Create the Second to Penultimate Coupon Period

Eagle Accounting then uses the First Coupon Date, Payment Frequency, Interest Payment Timing, Day of Month Override, Business Day convention and Last Coupon Date to create the second to penultimate (penultimate means 2nd to last) coupon period. Last Coupon Date stands for last modal coupon date or last normal coupon date. In most cases the Last Coupon Date field should be sent to the penultimate coupon because the Last Coupon Date can have a short, normal, or long coupon period.

Create the Last Coupon Period

Eagle Accounting then calculates from the Last Coupon Date to Maturity Date to generate the last coupon period, because the last coupon period can have a short, long, or normal coupon period. Note that you can set the Last Coupon Date to the maturity date, if the security has a last modal (normal length) coupon period. However, it is suggested that, as a norm, you set the Last Coupon Date as the penultimate coupon date, to avoid incorrectly setting up the Last Coupon Date.

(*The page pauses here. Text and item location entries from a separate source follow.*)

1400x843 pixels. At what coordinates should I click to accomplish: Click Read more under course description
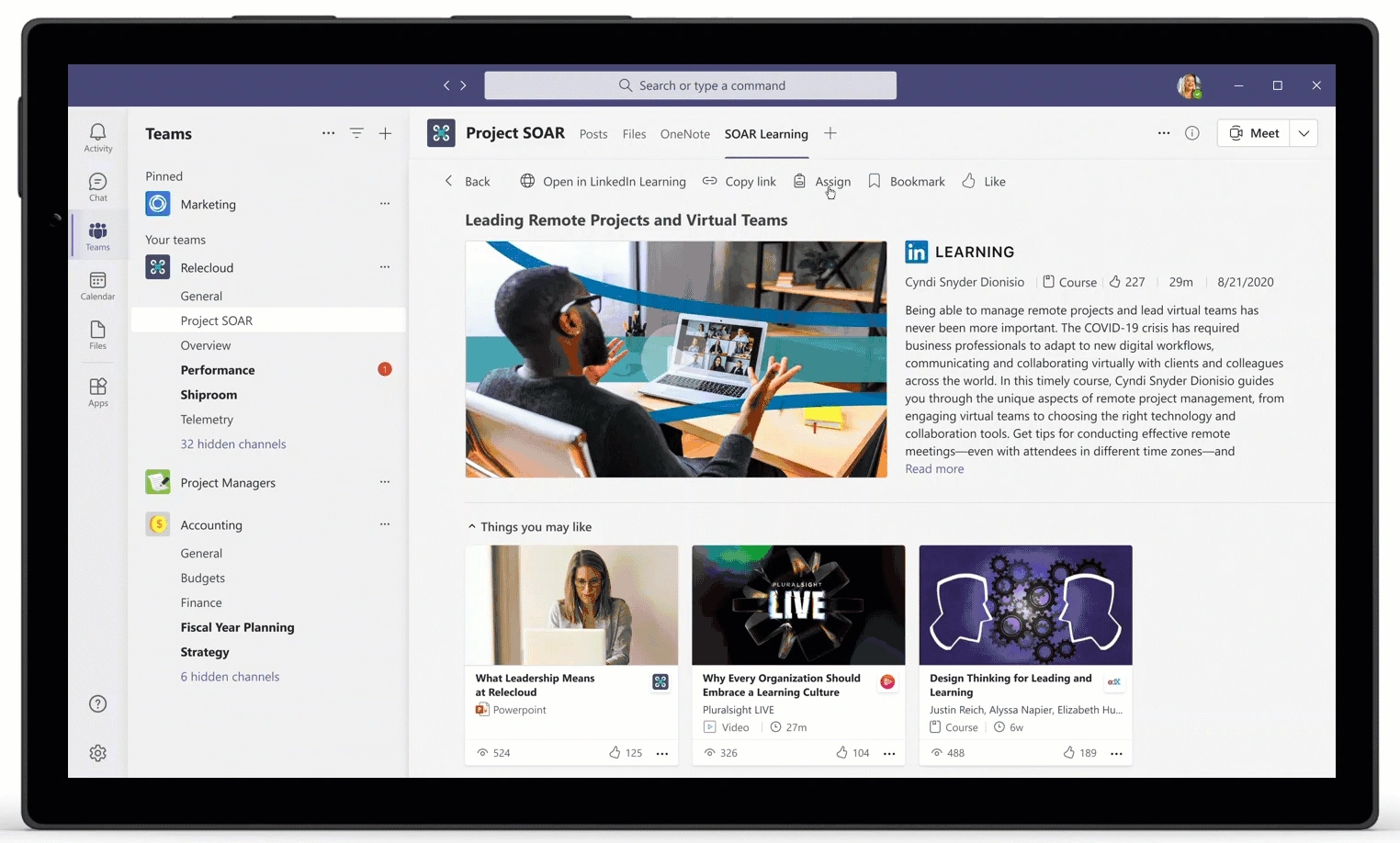click(934, 468)
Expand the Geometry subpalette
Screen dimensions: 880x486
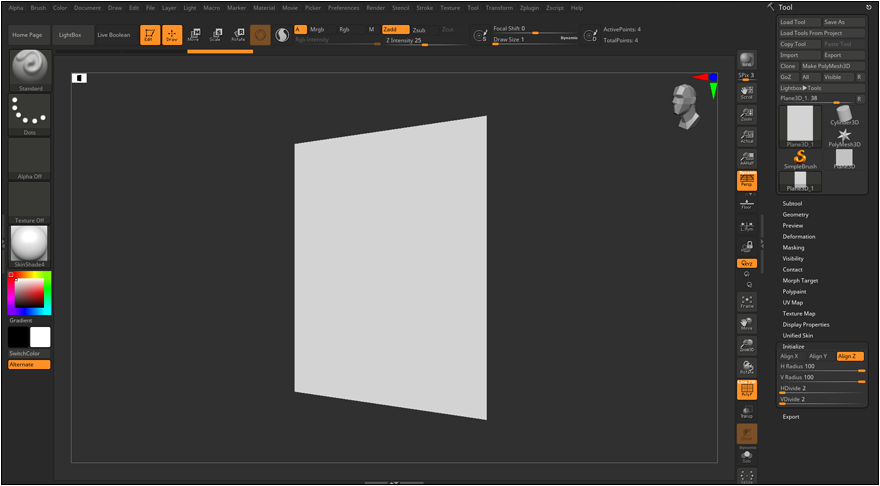[x=796, y=214]
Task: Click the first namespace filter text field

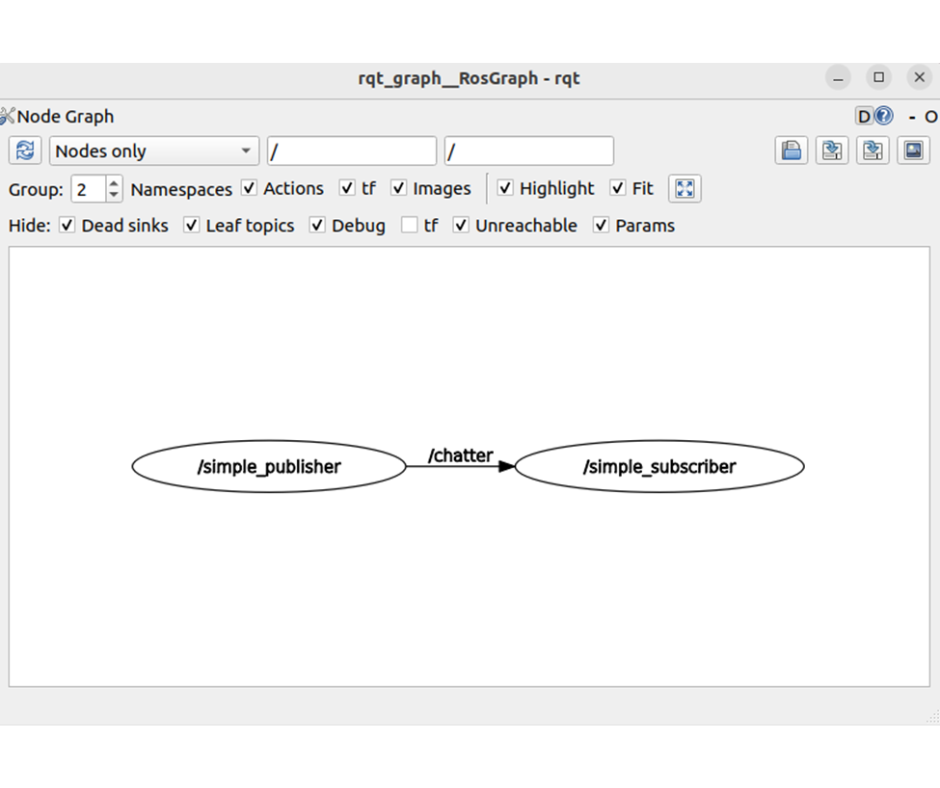Action: click(351, 151)
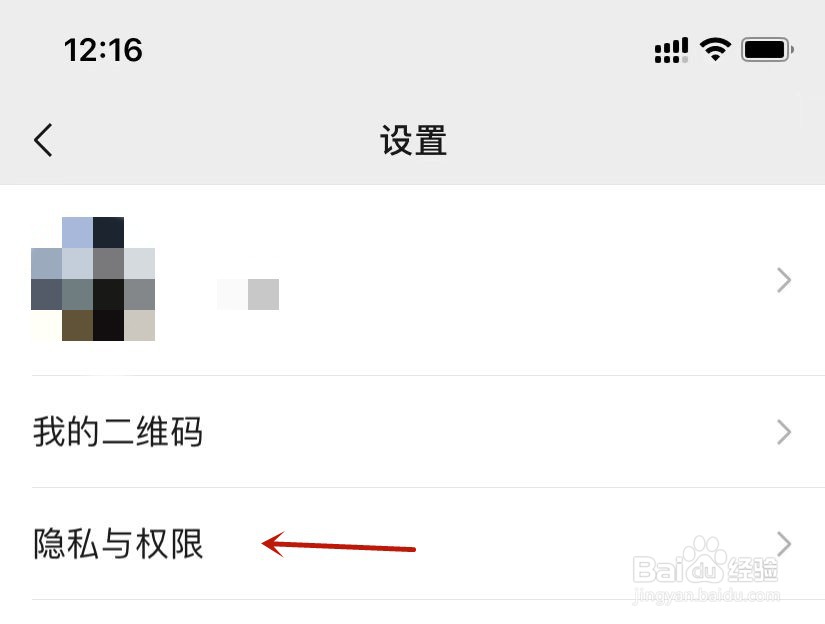
Task: Click the Baidu paw logo watermark
Action: click(705, 560)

If the Last Coupon Date is not in sync with the values in the Payment Frequency, Interest Payment Timing, Day of Month Override, Business Day Convention, and Last Coupon Date fields, an error occurs in Eagle Accounting when the earnings process is invoked. You see an error message in Automation Center's Exceptions workspace, indicating an invalid Last Coupon Date.

To facilitate entering and validating the Last Coupon Date, Eagle Accounting provides the Calculate/Validate Last Coupon Date field and the Valid Last Normal Coupon Date field. 

About Unscheduled Coupons 

If the security does not have a logical payment frequency, or has a payment frequency that cannot be derived from the Coupon Payment fields, you must set up the security with an Unscheduled Variable Rate security Coupon Type. The Unscheduled Coupon Type field allows you to enter a rate, date, and a cash movement flag in the Variable Rate table. Each time a rate and date is entered in the Variable Rate table with the Cash Movement Flag field set to Yes, Eagle Accounting drops a coupon payment. An example of a security that should be set up with an Unscheduled Variable Rate Coupon Type is a security that changes payment frequency over the life of the bond, or a bond that has a First Coupon Date that is not the normal expected day that the bond pays in the future.